Is there an equivalent to Kruskal Wallis one-way test for a two-way model? If the model does not satisfy ANOVA assumptions (normality in particular), if one-way, Kruskal-Wallis non-parametric test is recommended. But, what if you have multiple factors? 
 A: You can use a permutation test.  
Form your hypothesis as a full and reduced model test and using the original data compute the F-statistic for the full and reduced model test (or another stat of interest).
Now compute the fitted values and residuals for the reduced model, then randomly permute the residuals and add them back to the fitted values, now do the full and reduced test on the permuted dataset and save the F-statistic (or other).  Repeate this many times (like 1999). 

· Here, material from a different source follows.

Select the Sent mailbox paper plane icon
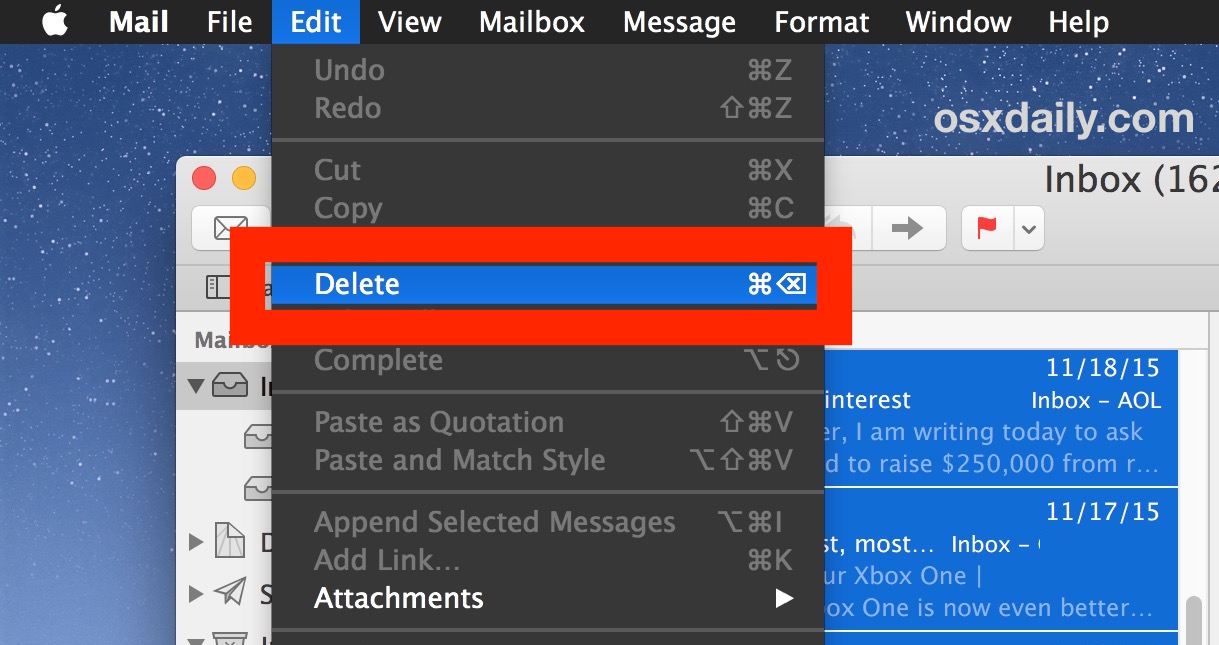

The p-value is then the proportion of the statistics that are greater than or equal to the original statistic.
This can be used to test interactions or groups of terms including interactions.
A: The Kruskal-Wallis test is a special case of the proportional odds model.  You can use the proportional odds model to model multiple factors, adjust for covariates, etc.
A: Friedman's test provides a non-parametric equivalent to a one-way ANOVA with a blocking factor, but can't do anything more complex than this.  
A: One nonparametric test for a two-way factorial design is the Scheirer–Ray–Hare test. It is described by Sokal and Rohlf (1995), and can be found on a variety of websites, though it appears to be not particularly well known or widely discussed.
Another approach is aligned ranks transformation anova (ART anova).  With current software implementations, this approach is easy to use, and in some implementations it can handle relatively complex designs including random effects.
References
Sokal, R.R. and F.J. Rohlf. 1995.  Biometry, 3rd ed.  W.H. Freeman. New York.